The kids are crying, there is arguing in the kitchen and the solicitors are rubbing their hands in glee, yes it is that old British tradition, divorce! The two parties involved are the BBC and Formula 1. A sporting marriage longer than most, (apart from a small break in the noughties) is coming to an end and this time it seems to be for good. The news that BBC had cancelled the remainder of its contract came fast, and so did the news that Formula 1 had already found a younger more attractive broadcaster in Channel 4.
Irreconcilable Differences or Is It All About the Money
The BBC are currently under pressure to cut spending and with a target of £150m across the board having to be cut it was inevitable some big names would get the axe. The Voice has already been dropped and sold to ITV and with the sporting arm of BBC looking for £35m in savings a big name was always going to go, but why F1?
Barbara Slater of the BBS said "A significant chunk of BBC Sport's savings target will be delivered through the immediate termination of our TV rights agreement for Formula 1,". The sport had only just returned to its spiritual home and the Fleetwood Mac CD was just starting to get warm. The BBC had brought it back in 2009 with a brand new broadcasting team of Suzi Perry, Eddie Jordan and David Coulthard. The decision to cancel has been seen as harsh by some, particularly Eddie Jordan, “It is utterly devastating. The week of Christmas is not the time to hear this, compounded by the fact that it’s not long since a lot of the team had left London and relocated in Salford at the whim of the BBC.”
Another theory could be about the sport itself. The Drivers Association (GPDA) conducted a survey of over 215,000 fans in the summer of 2015. They discovered, that despite F1 claims, that noise and fuel consumption is not the answer to waning interest. The three words which repeatedly came up was ‘boring’, technological’ and ‘expensive’. For a survey looking into what fans think of Formula 1 it is a damning indictment. Formula 1 have always been questioned when it came to its entertainment value and commercialisation, and this was two major points that came from the survey.
The survey also showed its disappointment with the current paddock of drivers with a shock coming for reigning champion Lewis Hamilton, who didn’t even rate among the favourites of those surveyed. His dominance and Mercedes’ is an example of the lack of competitiveness in the field and with F1 suggesting fewer teams and more drivers seems to be more of an issue in the years to come. If only to prove this point Hamilton is favourite to win next seasons Championship too, making it three in a row. It could turn out to be a shrewd move by BBC in dropping this deadweight and it speaks volumes, that with cuts looming, Formula 1 is the first one to go.

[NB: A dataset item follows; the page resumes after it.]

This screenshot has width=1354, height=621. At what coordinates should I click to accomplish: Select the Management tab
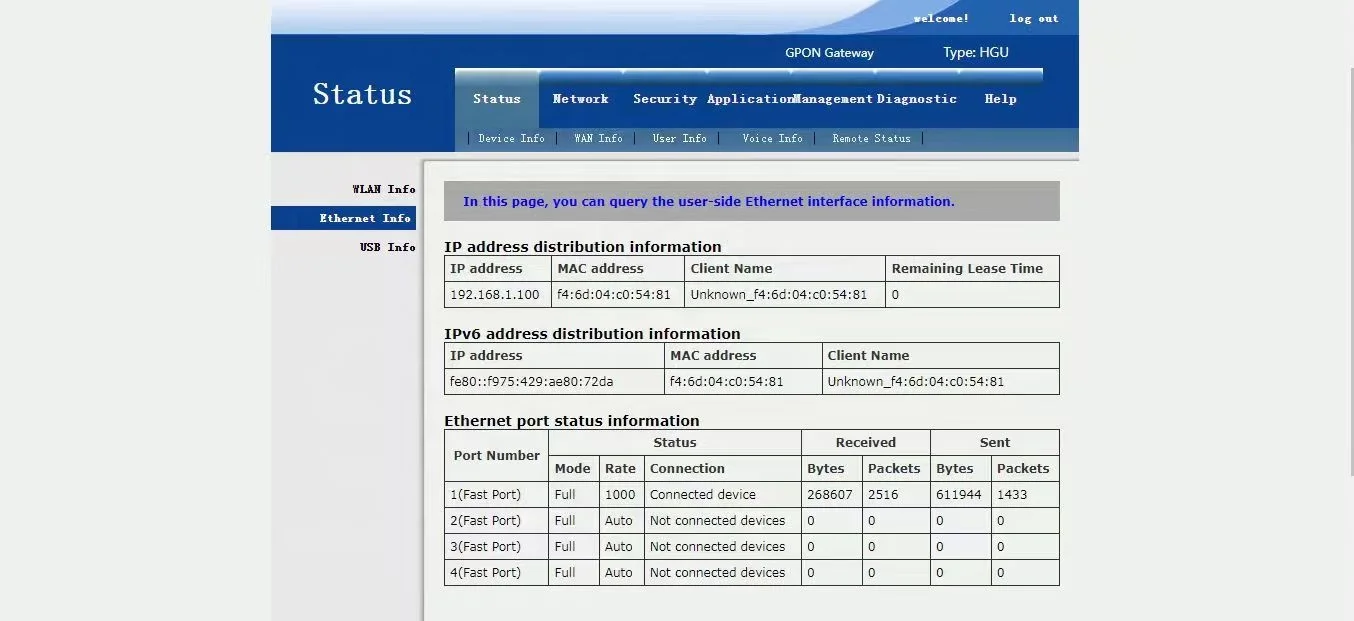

Channel 4 are hoping that prediction will be wrong, and went as far as to guarantee no advertisement will air during the race to win the broadcasting contract. It will be an expensive venture with £25m for the rights and £10m for production. It will show 10 races per season and highlights of those not broadcast live. It has to outsource its production, but by a large stroke of ‘luck’, Jake Humphrey’s and David Coulthard Production company Whisper Films was bought by the channel in 2014.
Formula 1 will hope that interest stays in the sport and by having exposure on public television will hope the numbers of viewers will increase. The sport will have to do more to excite the original fans that were surveyed by GPDA though and maybe this divorce from its long term partner BBC will be the kick up the backside the sport needs to make the correct changes. The aim should be to make the sport a spectacle again and not a predictable advertising board it is slowly becoming.